President Obama and Queen Elizabeth have departed Irish shores, but their impact will continue to be felt for a very long time for different reasons.
Obama made a direct appeal to millions of Irish Americans, reminding them of his own small Irish roots heritage, the shamrock sprig in his melting pot as one writer put it.
It surely played powerfully across the land and will have done him no harm at all as a re-election tool.
The Queen was burying the hatchet after 800 years or so of hostilities and that again sends a powerful message to two sets of island people that the way forward is definitively cooperation and not conflict.

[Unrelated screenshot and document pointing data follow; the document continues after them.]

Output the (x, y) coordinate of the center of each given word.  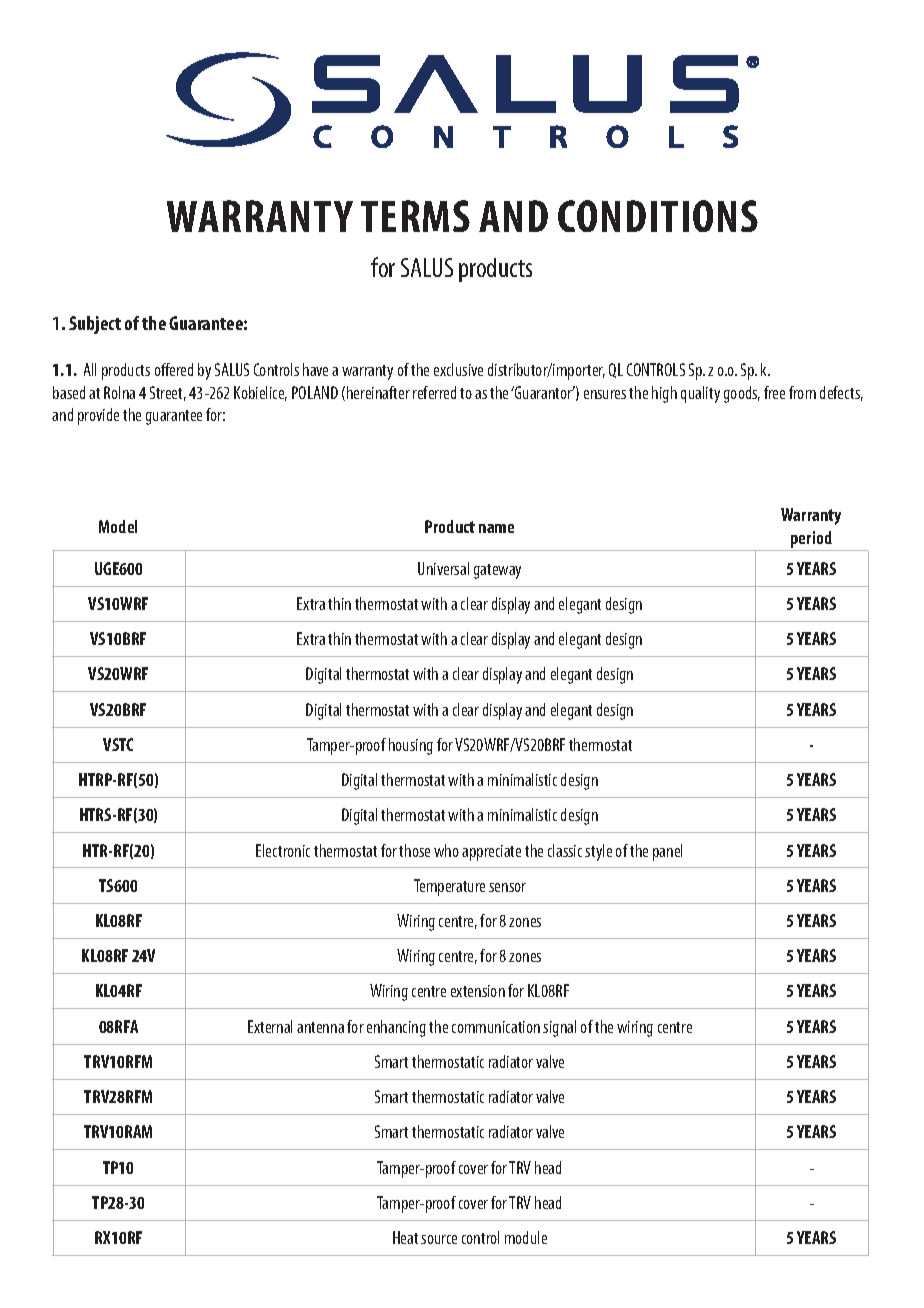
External (270, 1026)
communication (496, 1027)
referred (434, 392)
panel (667, 852)
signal (559, 1028)
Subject (95, 325)
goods (742, 394)
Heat (405, 1237)
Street (168, 393)
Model (118, 526)
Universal (443, 568)
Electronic (283, 850)
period (811, 539)
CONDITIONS (658, 216)
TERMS (415, 216)
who (446, 850)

Already Irish tourism authorities are showing a sharp spike in vacation inquiries, especially from the
U.S. where figures are trending back to their high of about 1 million visitors a year.
On the domestic front, the shot in the arm for the Irish people long weighed down with bad news and disastrous financials could not have come at a better time.

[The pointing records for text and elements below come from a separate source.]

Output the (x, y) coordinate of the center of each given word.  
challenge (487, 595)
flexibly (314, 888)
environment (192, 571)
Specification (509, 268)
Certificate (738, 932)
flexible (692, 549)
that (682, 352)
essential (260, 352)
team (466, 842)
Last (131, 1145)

But one swallow does not a summer make, and there is much to be done in Ireland to continue the upward movement.
The role of the diaspora has never been more central, a point made by Taoiseach (Prime Minister) Enda Kenny in his remarks when introducing President Obama. Kenny issued an all points bulletin to the 40 million Irish in America inviting them back home.
The call was an emotional one, but there clearly needs to be far more thought put into the entire diaspora process and how to properly capitalize on it.

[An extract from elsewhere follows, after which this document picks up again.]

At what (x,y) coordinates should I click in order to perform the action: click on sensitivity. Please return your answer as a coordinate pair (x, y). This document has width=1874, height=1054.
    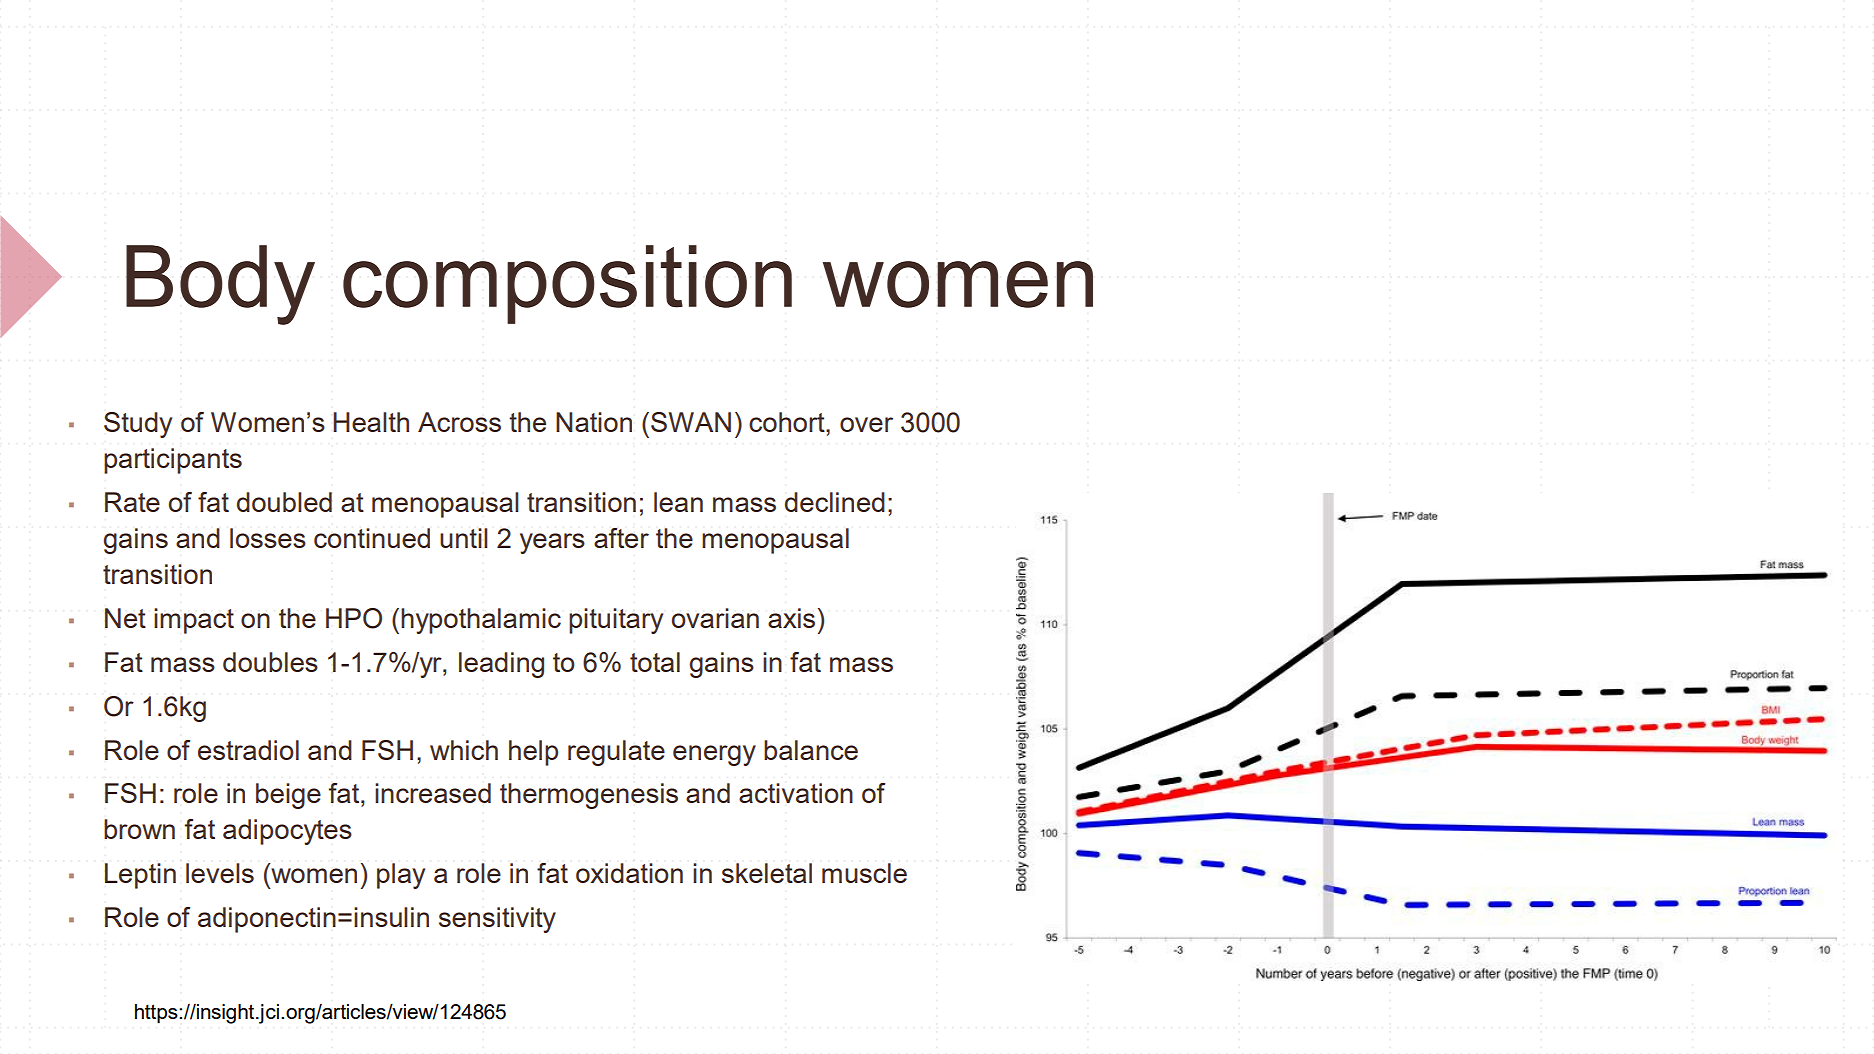
    Looking at the image, I should click on (497, 920).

On a purely functional level, there are not enough entry points to Ireland from the U.S. Flights from Atlanta, California and the Washington, D.C. area and Florida have all been cut back, with only one new route via Charlotte added.
The cost of flying to Ireland, especially in peak season, is also a major issue. Irish American philanthropist Chuck Feeney offered to underwrite fares to Ireland last year if the government matched his funding, but that was never done.
Feeney realized that Ireland itself is a magnificent brand and one that sells itself once people visit it. The close links between the diaspora and the Irish need to be nurtured in innovative ways.
The power of the Internet is also waiting to be harnessed. The diaspora and the internet are made for each other, as people across the world now have access to unparalleled information about their roots, heritage and travel destinations.
The boost that President Obama and Queen Elizabeth gave will be a fleeting one if such issues are not addressed.
On the plus side of the ledger, prices have begun to drop and Ireland is now among the cheapest hotel destinations in Europe.
The former White House chief of staff and now Chicago Mayor Rahm Emanuel once remarked that a crisis was a terrible thing to waste.
There is no question that Ireland is indeed in a deep crisis, but there is clearly opportunity too. The lift given by President Obama was psychological, but also showcased a different kind of Ireland to Americans than the one we have been witnessing over the past few years.
That can only be good and positive for all concerned.